Deletes a catalog object.

Parameters:: catalog (Catalog) – The catalog object to delete.
Returns:: Indicates whether the operation was successful.
Return type:: bool

delete_dataset(dataset: Dataset) → bool[source]

Deletes a dataset object.

Parameters:: dataset (Dataset) – The dataset object to delete.
Returns:: Indicates whether this entity was successfully deleted
Return type:: bool

delete_job(job: Job) → bool[source]

Deletes a job object.

Parameters:: job (Job) – The job object to delete.
Returns:: Indicates whether the operation was successful.
Return type:: bool

delete_resultset(resultset: Resultset) → bool[source]

Deletes a resultset object.

Parameters:: resultset (Resultset) – The resultset object to delete.
Returns:: Indicates whether the operation was successful.
Return type:: bool

get_all_columns(dataset: Dataset, table: CatalogTable) → List[Column][source]

Returns all columns for a table/view

Parameters:

dataset (Dataset) – Dataset object
table (TableInfo) – Table Information

Returns:

List of columns of the table

Return type:

List[Column]

get_attached_pipelines(dataset: Dataset, version: str | None = None) → List[Pipeline][source]

Get pipelines attached for dataset given a dataset version

Parameters:

dataset (Dataset) – Dataset object
version (str, optional) – Dataset version. Defaults to None in which
used (case the latest version would be) –

Returns:

List of pipelines attached with the dataset

Return type:

List[Pipeline]

get_bgc_attached_pipeline_progress_report(dataset: Dataset, pipeline: Pipeline) → BGCAttachmentJobStatus[source]

Get Background Catalog progress for the dataset attachment

Parameters:

dataset (Dataset) – The dataset object to retrieve background catalog jobs
pipeline (Pipeline) – The pipeline object which is attached to dataset

Returns:

Background Catalog status for the dataset attachment

Return type:

BGCAttachmentJobStatus

get_bgc_job_by_id(job_id: str) → BGCJob[source]

Get BGC job by the job id

Parameters:: job_id (str) – Job id of the triggered BGC job
Returns:: The background Catalog object
Return type:: BGCJob

get_catalog_by_name(dataset: Dataset, name: str) → Entity | None[source]

Retrieves a catalog with the given name.

Parameters:

dataset (Dataset) – The dataset to retrieve the catalog from.
name (str) – The name of the catalog to retrieve.

Returns:

The Entity object representing the catalog.

Return type:

Entity

get_catalog_data_count(dataset: Dataset, table_name: str, filter_str: str | None = None) → int[source]

Retrieves the count of the number of rows in a catalog table based on filters

Parameters:

dataset (Dataset) – The dataset to import the catalog into.
table_name (str) – The catalog table name
filter_str (str) – Filter the rows based on values

Returns:

The number of rows filtered

Return type:

int

get_catalog_tags(samples: SampleInfoList) → DataFrame[source]

Retrieves the catalog tags corresponding to the given samples.

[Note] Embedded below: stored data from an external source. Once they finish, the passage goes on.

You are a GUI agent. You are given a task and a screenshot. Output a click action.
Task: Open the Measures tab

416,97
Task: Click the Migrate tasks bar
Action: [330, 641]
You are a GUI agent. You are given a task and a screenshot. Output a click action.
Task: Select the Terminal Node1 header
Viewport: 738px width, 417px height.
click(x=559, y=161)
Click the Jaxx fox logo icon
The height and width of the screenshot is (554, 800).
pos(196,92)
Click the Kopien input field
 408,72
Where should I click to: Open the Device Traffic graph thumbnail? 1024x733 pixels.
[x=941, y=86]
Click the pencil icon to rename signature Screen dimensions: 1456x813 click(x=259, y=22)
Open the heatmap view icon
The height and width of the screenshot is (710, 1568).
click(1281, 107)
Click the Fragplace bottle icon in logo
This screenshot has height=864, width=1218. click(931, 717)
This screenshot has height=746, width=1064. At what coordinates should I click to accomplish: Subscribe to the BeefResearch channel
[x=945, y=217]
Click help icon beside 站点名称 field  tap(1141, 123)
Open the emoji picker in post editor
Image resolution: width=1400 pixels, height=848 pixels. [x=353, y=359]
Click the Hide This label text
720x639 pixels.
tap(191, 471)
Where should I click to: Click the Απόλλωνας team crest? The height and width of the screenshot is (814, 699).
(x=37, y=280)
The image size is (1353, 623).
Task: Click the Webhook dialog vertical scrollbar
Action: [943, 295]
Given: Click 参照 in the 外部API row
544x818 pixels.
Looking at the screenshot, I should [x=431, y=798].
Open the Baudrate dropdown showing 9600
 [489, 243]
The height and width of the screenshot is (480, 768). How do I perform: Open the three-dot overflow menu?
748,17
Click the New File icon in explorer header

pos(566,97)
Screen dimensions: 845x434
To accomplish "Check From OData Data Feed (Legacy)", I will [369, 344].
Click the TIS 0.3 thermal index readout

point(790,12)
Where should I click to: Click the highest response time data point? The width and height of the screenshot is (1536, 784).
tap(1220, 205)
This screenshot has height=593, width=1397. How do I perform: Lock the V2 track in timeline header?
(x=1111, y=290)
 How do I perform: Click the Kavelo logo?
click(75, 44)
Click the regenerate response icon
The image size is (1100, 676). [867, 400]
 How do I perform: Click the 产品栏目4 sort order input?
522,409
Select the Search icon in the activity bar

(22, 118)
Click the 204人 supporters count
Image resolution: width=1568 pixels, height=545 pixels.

Parameters:: samples (SampleInfoList) – The samples to retrieve catalog tags for.
Returns:: A dataframe of catalog tags.
Return type:: pd.DataFrame

get_catalogs(attributes: Dict[str, Any] = {}) → List[Entity][source]

Retrieves information about catalogs that have the given attributes.

Parameters:

attributes (Dict[str, Any]) –

The filter specification. It may have the following optional fields:

namestr
filter by catalog name

statusstr
filter by catalog status, can be one of “active”,”inactive”, “refreshing”, “offline”, “invalid-config”

Returns:

A list of Entity objects representing catalogs.

Return type:

List[Entity]

get_compatible_reference_jobs(dataset: Dataset, pipeline: Pipeline, catalog_table: CatalogTable, search_key: str | None = None) → List[Job][source]

Retrieves jobs created from a given catalog_table which can be used to create “JobType.COMPARE” job types

Parameters:

dataset (Dataset) – The dataset to explore.
pipeline (Pipeline) – The pipeline to use.
catalog_table – The catalog table to use for creating compare job.
search_key (str) – Filter jobs across fields like job name

Returns:

A list of Entity objects representing jobs.

Return type:

List[Entity]

get_containers(attributes: Dict[str, Any] | None = None) → List[Entity][source]

Retrieves information about containers that have the given attributes.

Parameters:

attributes (Dict[str, Any], optional) –

The filter specification. It may have the following optional fields:

filter_by_name: str
Filter by container name.

search_by_namestr
Search by container name.

Returns:

A list of Entity objects representing containers.

Return type:

List[Entity]

get_dataset_by_name(name: str) → Entity | None[source]

Retrieves a dataset with the given name.

Parameters:: name (str) – The name of the dataset to retrieve.
Returns:: The Entity object representing the dataset.
Return type:: Entity

get_datasets(attributes: Dict[str, Any] = {}) → List[Entity][source]

Retrieves information about datasets that have the given attributes.

Parameters:

attributes (Dict[str, Any], optional) –

The filter specification. It may have the following optional fields:

search_keystr
Filter across fields like dataset id, and dataset name.

Returns:

A list of Entity objects representing datasets.

Return type:

List[Entity]

get_docker_image(name: str) → Entity | None[source]

Retrieves a Docker Image with the given name.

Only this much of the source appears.